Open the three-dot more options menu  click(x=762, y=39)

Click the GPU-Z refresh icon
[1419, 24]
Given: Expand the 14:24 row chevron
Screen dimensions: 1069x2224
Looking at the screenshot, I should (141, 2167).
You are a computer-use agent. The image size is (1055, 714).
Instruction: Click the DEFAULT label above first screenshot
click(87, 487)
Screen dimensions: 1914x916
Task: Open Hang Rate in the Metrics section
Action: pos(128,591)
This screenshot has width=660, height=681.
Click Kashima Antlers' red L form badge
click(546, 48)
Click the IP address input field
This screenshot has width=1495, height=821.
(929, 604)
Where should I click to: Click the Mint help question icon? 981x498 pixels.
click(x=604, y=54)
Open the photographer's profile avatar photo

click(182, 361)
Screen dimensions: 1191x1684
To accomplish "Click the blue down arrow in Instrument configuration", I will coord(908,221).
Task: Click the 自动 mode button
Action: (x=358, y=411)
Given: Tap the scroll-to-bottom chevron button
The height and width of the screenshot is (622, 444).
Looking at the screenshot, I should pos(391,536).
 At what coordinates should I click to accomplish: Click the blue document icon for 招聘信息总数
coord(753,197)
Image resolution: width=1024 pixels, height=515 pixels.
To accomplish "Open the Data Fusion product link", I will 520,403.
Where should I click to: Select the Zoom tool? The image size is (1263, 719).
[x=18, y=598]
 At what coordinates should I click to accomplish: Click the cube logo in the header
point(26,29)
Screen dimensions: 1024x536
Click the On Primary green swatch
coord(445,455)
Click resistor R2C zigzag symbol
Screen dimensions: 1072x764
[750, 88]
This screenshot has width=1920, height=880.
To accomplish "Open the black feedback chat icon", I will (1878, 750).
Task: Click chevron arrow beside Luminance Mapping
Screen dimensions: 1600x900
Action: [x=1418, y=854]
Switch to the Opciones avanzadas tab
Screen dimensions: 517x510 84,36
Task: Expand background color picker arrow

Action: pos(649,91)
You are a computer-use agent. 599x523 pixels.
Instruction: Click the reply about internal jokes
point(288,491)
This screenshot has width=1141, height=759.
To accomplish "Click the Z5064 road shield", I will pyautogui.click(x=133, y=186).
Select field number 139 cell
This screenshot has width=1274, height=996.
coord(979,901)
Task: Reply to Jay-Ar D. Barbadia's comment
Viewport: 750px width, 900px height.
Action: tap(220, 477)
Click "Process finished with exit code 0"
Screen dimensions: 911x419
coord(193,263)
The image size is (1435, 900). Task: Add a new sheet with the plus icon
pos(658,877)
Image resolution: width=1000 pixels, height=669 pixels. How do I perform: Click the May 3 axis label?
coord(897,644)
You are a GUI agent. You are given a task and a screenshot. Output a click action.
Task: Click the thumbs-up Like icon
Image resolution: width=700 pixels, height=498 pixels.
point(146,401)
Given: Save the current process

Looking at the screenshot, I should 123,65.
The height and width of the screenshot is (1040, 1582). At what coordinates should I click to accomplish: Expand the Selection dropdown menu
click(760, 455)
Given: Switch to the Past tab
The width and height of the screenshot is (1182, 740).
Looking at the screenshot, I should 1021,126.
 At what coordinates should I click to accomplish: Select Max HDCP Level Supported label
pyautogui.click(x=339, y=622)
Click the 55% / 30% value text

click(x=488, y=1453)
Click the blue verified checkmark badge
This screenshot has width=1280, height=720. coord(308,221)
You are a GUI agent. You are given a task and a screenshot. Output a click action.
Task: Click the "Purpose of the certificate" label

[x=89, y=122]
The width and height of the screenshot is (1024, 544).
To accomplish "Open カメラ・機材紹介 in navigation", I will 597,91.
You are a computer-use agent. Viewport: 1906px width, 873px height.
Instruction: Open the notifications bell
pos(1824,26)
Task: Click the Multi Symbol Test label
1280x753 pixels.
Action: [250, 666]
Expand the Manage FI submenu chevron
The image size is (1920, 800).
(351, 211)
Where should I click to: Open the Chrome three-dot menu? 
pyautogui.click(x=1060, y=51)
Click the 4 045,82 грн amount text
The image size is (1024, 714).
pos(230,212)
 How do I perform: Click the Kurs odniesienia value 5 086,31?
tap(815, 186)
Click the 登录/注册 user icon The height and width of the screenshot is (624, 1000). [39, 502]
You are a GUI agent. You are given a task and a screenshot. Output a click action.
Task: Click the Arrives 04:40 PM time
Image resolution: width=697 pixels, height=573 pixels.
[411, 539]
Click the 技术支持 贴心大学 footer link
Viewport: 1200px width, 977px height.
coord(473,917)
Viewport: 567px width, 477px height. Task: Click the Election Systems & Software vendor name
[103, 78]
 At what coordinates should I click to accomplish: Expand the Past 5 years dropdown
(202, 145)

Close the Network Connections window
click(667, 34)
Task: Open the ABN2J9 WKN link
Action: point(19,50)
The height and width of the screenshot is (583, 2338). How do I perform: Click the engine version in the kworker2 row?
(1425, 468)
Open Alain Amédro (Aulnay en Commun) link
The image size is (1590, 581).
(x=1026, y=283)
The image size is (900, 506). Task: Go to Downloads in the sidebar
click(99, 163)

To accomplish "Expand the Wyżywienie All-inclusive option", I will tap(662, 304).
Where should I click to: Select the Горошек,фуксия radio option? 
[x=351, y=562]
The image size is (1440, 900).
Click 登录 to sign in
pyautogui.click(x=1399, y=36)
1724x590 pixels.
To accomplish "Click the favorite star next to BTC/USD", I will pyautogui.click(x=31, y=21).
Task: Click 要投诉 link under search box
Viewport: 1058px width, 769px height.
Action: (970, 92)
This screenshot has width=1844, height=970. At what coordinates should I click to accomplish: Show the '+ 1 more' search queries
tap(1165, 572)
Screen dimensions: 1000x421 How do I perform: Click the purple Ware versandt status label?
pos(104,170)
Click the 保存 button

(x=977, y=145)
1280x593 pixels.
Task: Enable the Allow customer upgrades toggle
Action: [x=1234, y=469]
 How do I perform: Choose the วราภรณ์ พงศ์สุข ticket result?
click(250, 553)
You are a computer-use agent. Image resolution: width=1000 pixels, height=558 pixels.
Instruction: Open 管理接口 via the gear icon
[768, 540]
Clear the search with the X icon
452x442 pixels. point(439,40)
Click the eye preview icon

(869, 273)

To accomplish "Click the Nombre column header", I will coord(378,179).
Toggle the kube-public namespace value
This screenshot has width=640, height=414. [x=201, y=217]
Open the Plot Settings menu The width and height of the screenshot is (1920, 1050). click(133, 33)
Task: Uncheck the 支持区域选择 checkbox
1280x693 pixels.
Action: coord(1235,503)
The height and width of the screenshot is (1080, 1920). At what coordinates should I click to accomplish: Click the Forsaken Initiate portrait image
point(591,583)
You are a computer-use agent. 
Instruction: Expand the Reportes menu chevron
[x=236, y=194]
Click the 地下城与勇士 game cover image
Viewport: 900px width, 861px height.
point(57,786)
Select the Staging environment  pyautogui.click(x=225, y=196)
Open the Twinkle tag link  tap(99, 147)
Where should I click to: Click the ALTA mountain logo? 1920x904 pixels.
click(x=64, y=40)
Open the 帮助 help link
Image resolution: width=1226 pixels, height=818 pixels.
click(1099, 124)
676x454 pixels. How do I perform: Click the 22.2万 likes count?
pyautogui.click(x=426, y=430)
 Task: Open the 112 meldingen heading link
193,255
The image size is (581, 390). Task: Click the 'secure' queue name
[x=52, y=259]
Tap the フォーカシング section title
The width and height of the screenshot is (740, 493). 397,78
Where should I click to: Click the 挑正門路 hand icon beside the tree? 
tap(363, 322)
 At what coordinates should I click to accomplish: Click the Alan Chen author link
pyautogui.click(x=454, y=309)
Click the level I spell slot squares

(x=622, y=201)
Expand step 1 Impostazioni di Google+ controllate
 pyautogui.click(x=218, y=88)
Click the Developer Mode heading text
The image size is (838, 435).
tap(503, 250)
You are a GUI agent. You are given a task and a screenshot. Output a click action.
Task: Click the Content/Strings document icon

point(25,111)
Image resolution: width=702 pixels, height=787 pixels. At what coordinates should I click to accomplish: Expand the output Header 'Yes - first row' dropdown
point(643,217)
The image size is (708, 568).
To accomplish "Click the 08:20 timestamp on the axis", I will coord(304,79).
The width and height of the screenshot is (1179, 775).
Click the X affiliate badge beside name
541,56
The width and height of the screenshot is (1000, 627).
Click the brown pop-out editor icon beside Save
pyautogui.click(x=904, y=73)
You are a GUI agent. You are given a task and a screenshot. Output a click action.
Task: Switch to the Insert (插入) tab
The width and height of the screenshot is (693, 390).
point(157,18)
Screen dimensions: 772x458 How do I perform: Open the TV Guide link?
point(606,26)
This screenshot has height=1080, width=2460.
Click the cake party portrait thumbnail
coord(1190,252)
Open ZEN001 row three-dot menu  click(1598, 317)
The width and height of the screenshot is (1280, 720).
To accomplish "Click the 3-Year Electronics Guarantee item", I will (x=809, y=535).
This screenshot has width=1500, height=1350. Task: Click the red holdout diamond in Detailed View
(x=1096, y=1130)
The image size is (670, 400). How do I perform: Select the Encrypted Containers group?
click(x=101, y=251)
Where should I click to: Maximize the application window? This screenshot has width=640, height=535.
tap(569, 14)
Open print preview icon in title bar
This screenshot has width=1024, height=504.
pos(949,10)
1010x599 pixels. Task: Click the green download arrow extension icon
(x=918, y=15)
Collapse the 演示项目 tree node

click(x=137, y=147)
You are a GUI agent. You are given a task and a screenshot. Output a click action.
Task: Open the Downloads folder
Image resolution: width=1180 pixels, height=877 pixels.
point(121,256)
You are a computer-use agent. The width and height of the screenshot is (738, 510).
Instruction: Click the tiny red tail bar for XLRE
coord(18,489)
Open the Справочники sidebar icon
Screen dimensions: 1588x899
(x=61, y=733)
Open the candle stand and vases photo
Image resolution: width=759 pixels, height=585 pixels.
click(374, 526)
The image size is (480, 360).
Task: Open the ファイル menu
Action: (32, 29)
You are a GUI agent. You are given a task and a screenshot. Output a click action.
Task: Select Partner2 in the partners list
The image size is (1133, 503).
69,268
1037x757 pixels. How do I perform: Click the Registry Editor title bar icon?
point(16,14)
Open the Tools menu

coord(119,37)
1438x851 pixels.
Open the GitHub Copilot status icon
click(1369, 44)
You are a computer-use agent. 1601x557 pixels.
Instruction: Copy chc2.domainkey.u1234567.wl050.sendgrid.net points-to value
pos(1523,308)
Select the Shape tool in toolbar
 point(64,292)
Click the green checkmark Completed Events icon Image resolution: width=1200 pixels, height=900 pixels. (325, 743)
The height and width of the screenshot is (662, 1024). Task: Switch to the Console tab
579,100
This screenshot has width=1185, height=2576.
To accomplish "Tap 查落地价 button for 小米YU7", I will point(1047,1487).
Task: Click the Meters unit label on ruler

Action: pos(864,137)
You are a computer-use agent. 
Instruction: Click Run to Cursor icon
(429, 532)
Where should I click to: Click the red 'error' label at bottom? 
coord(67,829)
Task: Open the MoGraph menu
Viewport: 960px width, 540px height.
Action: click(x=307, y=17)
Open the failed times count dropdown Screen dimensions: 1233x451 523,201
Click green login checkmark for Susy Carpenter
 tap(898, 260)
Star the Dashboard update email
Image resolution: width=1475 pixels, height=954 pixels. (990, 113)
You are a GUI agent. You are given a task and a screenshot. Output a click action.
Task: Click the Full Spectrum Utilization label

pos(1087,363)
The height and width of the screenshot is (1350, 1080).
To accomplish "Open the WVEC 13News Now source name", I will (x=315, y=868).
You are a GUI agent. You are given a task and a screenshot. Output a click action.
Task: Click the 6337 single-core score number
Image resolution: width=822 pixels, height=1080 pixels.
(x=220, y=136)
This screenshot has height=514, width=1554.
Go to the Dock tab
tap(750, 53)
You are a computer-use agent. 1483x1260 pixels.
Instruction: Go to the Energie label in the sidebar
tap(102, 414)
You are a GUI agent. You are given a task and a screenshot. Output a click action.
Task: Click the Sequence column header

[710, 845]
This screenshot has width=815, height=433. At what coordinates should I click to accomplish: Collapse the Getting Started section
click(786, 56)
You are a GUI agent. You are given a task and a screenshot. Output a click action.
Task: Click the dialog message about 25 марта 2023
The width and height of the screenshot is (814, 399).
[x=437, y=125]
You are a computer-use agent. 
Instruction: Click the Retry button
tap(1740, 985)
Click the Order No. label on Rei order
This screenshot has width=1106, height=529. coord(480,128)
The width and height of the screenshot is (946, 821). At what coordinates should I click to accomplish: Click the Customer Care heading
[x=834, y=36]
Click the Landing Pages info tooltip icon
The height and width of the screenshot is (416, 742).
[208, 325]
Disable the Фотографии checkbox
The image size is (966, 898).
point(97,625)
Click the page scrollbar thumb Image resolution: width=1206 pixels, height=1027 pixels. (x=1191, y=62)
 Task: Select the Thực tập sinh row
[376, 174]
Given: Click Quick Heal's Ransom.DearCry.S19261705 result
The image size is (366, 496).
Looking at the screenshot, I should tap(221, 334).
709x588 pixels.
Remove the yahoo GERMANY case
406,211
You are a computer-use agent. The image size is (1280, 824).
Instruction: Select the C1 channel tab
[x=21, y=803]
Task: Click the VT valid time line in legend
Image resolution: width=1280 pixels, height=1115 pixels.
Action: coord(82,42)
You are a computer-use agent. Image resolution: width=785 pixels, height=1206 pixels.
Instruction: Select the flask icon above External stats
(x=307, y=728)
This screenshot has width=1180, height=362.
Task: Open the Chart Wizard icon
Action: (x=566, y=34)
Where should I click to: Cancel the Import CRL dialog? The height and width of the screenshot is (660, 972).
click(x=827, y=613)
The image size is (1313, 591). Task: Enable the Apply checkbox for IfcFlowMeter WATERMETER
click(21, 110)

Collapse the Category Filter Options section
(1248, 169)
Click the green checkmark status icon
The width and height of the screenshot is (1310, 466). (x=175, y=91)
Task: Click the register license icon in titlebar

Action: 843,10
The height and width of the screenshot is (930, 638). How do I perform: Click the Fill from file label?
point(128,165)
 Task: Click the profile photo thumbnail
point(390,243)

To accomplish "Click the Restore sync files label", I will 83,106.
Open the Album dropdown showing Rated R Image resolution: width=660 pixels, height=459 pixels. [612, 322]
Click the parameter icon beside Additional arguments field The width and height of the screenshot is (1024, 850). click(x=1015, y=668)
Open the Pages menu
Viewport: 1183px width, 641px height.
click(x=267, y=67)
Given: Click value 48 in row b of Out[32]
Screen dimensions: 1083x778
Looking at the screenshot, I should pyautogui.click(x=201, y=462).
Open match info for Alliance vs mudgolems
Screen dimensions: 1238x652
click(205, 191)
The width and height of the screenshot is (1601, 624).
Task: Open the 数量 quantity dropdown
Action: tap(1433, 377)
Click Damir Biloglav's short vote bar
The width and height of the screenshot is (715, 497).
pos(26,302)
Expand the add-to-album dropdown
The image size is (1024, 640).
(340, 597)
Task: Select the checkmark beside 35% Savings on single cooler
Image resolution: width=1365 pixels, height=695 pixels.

-=-=-

**ABOUT THIS EXERCISE**
Go through the data above line by line, count those that contain the string "single", and reply with the count only.

**RESULT FOR THIS EXERCISE**
2